Along with industry associations and business representatives, IIDF was involved in the preparation of the amendments to the Law on Storage of Personal Data directed to the President through the Internet Ombudsman. The changes proposed by the authors of the letter were intended to clarify the concept of personal data and the scope of the Law. The Foundation participated in the preparation of the criteria by which software can be recognised as Russian and its use, approved by the public authorities in accordance with the draft government decree that obliges state agencies to use only Russian software.

=== Institute for the Development of the Internet ===
Together with the Russian Association for Electronic Communications, ROCIT, Media and Communication Union, and the founder of LiveInternet, German Klimenko, the Foundation for Internet Development-Initiatives co-founded the Institute for Development of the Internet. This organisation is intended as a discussion platform for representatives of government and Internet companies, under which the parties will reach consensus on difficult issues. It is expected that the Institute will be able to act as an expert in making government decisions affecting the field of information technologies and to protect the interests of users and businesses.

== Assessment of the Foundation's Activities ==

=== Ratings ===
By December 2013, IIDF topped the list of active funds operating for less than one year in the study of the venture industry conducted by Firrma.ru with the support of the Russian Venture Company and PwC. In the ranking of the largest venture capital market participants drawn up by Public Opinion Fund based on an interview dated January 2014, IIDF and RVK came third after such foundations as Runa Capital and Almaz Capital Partners. Business Environment magazine (Деловая среда) claimed the creation of IIDF one of the 10 main events in 2013.

In December 2014, the Foundation won in the category Seed Investor of the Year at Venture Awards Russia 2014. By that time, the Foundation has invested approximately $13 million in 122 projects.

=== Awards ===
In 2014, the Foundation for Internet Development-Initiatives won the Runet Prize in the category Technology and Innovation.

== Criticism ==
Many market participants reacted positively to the establishment of the Foundation for Internet Development-Initiatives. The founder of Almaz Capital Partners, Alexander Galitsky, and managing partner of Bright Capital, Boris Ryabov, approved the newly established alternative to the existing institutions for the development of technology companies – Rusnano, Skolkovo, and Russian Venture Company. Comparing the state structures of business development, one of the authors of the online publication Zuckerberg Calls described IIDF as the most useful institution that grasps the needs of the market. Expert-Ural, a magazine and analytical centre, mentioned that the establishment of IIDF acceleration programmes was a recent major step in the formation of infrastructure for the development of IT-companies.
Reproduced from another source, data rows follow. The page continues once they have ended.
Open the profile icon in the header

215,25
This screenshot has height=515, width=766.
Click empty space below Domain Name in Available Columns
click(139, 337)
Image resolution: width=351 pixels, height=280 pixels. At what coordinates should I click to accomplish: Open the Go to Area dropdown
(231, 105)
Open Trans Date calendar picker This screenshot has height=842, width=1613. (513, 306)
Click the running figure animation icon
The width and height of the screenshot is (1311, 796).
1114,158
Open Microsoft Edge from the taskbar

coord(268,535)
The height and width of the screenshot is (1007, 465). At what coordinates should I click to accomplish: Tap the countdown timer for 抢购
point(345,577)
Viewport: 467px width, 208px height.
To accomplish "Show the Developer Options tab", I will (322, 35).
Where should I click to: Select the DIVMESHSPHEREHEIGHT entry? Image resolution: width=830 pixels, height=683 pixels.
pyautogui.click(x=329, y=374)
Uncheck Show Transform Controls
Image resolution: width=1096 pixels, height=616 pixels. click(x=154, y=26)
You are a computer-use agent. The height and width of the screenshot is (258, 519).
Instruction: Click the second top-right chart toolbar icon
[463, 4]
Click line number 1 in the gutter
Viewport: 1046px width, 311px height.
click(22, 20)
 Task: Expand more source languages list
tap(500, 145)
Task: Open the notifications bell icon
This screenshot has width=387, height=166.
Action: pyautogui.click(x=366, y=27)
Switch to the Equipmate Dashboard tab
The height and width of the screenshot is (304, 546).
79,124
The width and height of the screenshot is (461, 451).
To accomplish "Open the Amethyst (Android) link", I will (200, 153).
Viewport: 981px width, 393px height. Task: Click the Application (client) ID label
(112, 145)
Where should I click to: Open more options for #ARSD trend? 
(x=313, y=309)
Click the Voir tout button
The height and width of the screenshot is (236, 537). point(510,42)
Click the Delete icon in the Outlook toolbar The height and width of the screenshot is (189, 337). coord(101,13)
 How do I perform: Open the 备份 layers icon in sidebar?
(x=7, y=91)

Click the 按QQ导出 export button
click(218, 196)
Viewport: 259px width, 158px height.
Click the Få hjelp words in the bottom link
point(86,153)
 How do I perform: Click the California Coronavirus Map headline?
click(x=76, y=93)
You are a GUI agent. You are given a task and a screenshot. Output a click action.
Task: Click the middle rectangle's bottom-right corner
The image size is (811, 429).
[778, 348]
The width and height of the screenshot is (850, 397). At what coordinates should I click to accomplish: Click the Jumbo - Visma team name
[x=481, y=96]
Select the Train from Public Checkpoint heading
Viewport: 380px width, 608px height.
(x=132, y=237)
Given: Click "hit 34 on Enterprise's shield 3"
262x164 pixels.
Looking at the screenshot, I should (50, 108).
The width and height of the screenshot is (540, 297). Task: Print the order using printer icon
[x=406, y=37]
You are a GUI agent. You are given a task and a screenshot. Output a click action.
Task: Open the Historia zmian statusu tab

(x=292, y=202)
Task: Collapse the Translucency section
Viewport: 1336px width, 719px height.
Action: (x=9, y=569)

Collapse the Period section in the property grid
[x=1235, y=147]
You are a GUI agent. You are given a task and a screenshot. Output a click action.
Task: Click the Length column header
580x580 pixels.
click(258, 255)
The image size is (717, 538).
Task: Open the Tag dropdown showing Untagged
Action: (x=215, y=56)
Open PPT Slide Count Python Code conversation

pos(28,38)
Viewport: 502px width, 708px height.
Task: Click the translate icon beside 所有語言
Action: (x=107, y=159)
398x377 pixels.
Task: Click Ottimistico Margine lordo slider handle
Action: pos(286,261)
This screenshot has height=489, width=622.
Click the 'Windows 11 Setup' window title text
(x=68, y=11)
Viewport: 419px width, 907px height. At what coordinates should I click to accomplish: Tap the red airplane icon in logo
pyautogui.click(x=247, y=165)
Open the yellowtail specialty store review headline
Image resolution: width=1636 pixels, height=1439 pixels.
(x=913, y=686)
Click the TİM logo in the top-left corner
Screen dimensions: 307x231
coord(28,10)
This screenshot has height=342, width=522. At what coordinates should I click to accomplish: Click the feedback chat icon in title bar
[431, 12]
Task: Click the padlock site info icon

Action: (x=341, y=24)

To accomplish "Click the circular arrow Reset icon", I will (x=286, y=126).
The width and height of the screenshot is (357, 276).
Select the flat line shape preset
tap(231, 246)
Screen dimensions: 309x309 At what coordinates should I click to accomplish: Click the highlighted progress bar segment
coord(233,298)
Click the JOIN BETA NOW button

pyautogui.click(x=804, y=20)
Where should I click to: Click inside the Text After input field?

Other representatives of the venture capital industry reacted with apprehension to the emergence of a state fund. The founder and managing partner of Runa Capital, Dmitry Chikhachev, questioned the ability of the state to effectively invest in private businesses. The managing partner of Prostor Capital, Alexey Soloviev, considered the creation of IIDF to be risky in terms of establishment of state-owned monopoly in the venture capital industry.

The chairman of the Investment Committee of Waarde Capital, Vladimir Gromovskiy, in columns of Expert Magazine, described the way in which IIDF was created as ‘unofficial’, criticised its focus on Internet technologies instead of other technology sectors in need of investment. He characterised the start-ups financed by IIDF as alternative, and the volume of the Foundation, as excess to be able to support projects dismissed by other venture capital funds.